(TASK) The data shown below should all be retyped exactly.

(EXERCISE INPUT)
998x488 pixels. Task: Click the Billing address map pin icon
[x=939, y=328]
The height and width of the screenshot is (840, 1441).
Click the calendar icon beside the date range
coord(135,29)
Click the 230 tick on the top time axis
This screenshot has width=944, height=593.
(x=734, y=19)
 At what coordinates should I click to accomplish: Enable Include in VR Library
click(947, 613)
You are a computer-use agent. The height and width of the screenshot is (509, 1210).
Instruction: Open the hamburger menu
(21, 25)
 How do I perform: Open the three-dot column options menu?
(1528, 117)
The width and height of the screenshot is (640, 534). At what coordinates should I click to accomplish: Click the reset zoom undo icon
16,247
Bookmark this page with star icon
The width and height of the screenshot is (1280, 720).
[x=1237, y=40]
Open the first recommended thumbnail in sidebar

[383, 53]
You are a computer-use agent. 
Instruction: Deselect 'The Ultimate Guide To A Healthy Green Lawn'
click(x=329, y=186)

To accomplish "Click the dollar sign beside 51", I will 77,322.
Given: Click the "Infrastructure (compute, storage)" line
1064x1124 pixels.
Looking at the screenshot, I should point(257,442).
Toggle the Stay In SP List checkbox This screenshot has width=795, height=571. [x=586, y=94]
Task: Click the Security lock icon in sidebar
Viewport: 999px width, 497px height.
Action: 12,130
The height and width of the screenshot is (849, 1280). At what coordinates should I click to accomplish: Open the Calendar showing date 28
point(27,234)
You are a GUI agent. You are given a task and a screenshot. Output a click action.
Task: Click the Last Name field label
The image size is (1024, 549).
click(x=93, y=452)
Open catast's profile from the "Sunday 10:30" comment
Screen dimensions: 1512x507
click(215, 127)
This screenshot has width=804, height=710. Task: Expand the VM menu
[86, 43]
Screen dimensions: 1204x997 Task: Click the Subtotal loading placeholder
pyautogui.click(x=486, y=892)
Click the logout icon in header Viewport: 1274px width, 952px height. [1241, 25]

(RESULT OF THE EXERCISE)
998x488 pixels. Task: Click the Billing address map pin icon
[x=939, y=328]
The height and width of the screenshot is (840, 1441).
Click the calendar icon beside the date range
coord(135,29)
Click the 230 tick on the top time axis
This screenshot has width=944, height=593.
(x=734, y=19)
 At what coordinates should I click to accomplish: Enable Include in VR Library
click(947, 613)
You are a computer-use agent. The height and width of the screenshot is (509, 1210).
Instruction: Open the hamburger menu
(21, 25)
 How do I perform: Open the three-dot column options menu?
(1528, 117)
The width and height of the screenshot is (640, 534). At what coordinates should I click to accomplish: Click the reset zoom undo icon
16,247
Bookmark this page with star icon
The width and height of the screenshot is (1280, 720).
[x=1237, y=40]
Open the first recommended thumbnail in sidebar

[383, 53]
You are a computer-use agent. 
Instruction: Deselect 'The Ultimate Guide To A Healthy Green Lawn'
click(x=329, y=186)

To accomplish "Click the dollar sign beside 51", I will 77,322.
Given: Click the "Infrastructure (compute, storage)" line
1064x1124 pixels.
Looking at the screenshot, I should point(257,442).
Toggle the Stay In SP List checkbox This screenshot has width=795, height=571. [x=586, y=94]
Task: Click the Security lock icon in sidebar
Viewport: 999px width, 497px height.
Action: 12,130
The height and width of the screenshot is (849, 1280). At what coordinates should I click to accomplish: Open the Calendar showing date 28
point(27,234)
You are a GUI agent. You are given a task and a screenshot. Output a click action.
Task: Click the Last Name field label
The image size is (1024, 549).
click(x=93, y=452)
Open catast's profile from the "Sunday 10:30" comment
Screen dimensions: 1512x507
click(215, 127)
This screenshot has width=804, height=710. Task: Expand the VM menu
[86, 43]
Screen dimensions: 1204x997 Task: Click the Subtotal loading placeholder
pyautogui.click(x=486, y=892)
Click the logout icon in header Viewport: 1274px width, 952px height. [1241, 25]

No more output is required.